Extract to read -
** begin **

9/5/13

Trenton 6 - Binghamton 5


Thunder Stun B-Mets, Steal Opener in Ten, 6-5


TRENTON, NJ – The Trenton Thunder scored three runs with two outs in the tenth inning and stunned the Binghamton Mets, taking game one of the Eastern League Division Series, 6-5, on Wednesday night at Arm & Hammer Park. One out away from nailing down his first postseason save, Jeff Walters allowed five consecutive hits. Ben Gamel capped the miraculous comeback on a blooper into right-field, plating Tyler Austin with the game-winning run.

With the B-Mets leading 5-3, Jose Pirela started the rally with a two-out double to the right-field alley. Gary Sanchez followed with an RBI single up the middle and Austin kept the Thunder alive by dribbling another single back through the box. Casey Stevenson tied the game by looping single off of the tip of third baseman Josh Rodriguez’s mitt, allowing pinch-runner Francisco Arcia to come home. The blooper set the table for Gamel’s game-ending blow.

** end **

Information shown -
** begin **

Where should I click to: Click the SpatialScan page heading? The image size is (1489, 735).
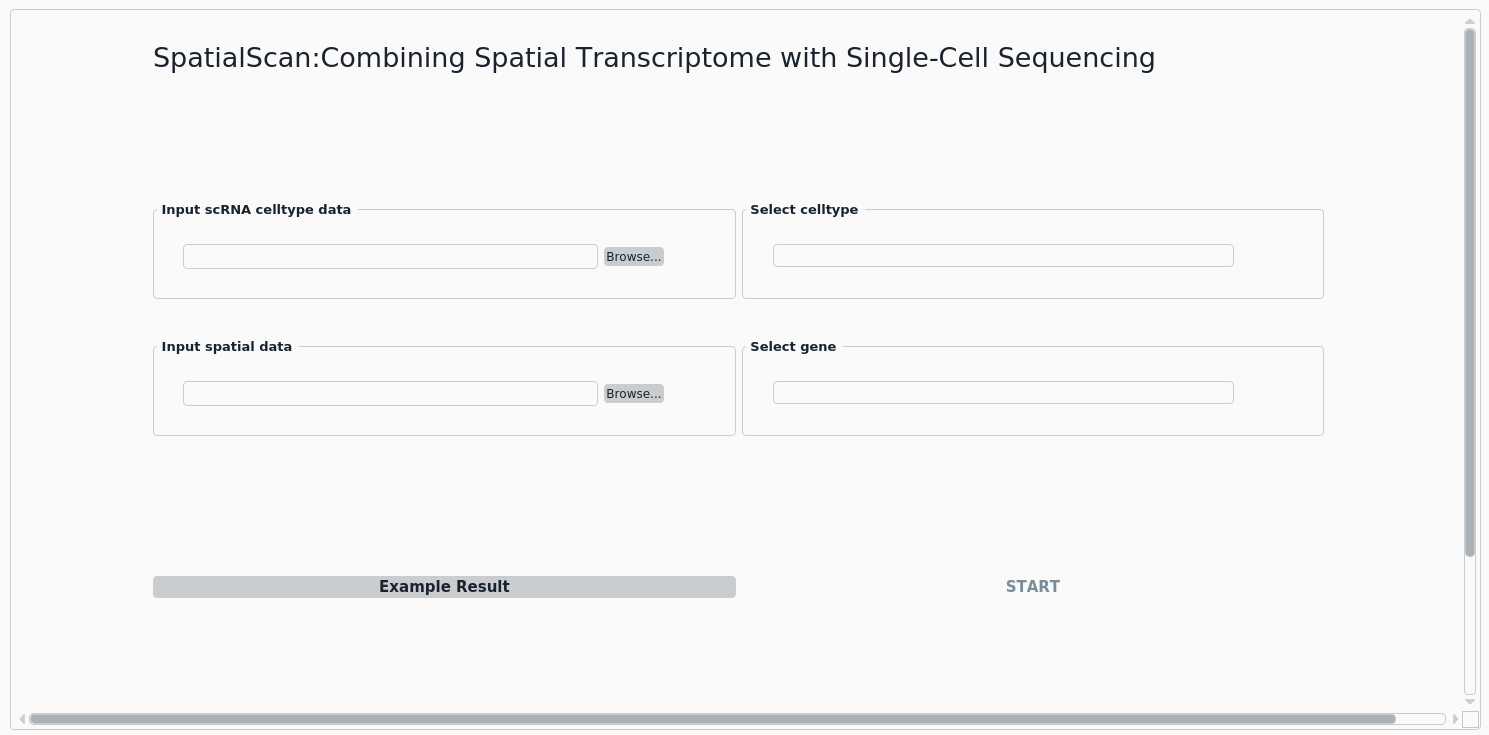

** end **

Reproduce the part of the game recap above from "TRENTON, NJ –" up to and including "Gamel’s game-ending blow.", word for word.

Solution for this exercise -
TRENTON, NJ – The Trenton Thunder scored three runs with two outs in the tenth inning and stunned the Binghamton Mets, taking game one of the Eastern League Division Series, 6-5, on Wednesday night at Arm & Hammer Park. One out away from nailing down his first postseason save, Jeff Walters allowed five consecutive hits. Ben Gamel capped the miraculous comeback on a blooper into right-field, plating Tyler Austin with the game-winning run.

With the B-Mets leading 5-3, Jose Pirela started the rally with a two-out double to the right-field alley. Gary Sanchez followed with an RBI single up the middle and Austin kept the Thunder alive by dribbling another single back through the box. Casey Stevenson tied the game by looping single off of the tip of third baseman Josh Rodriguez’s mitt, allowing pinch-runner Francisco Arcia to come home. The blooper set the table for Gamel’s game-ending blow.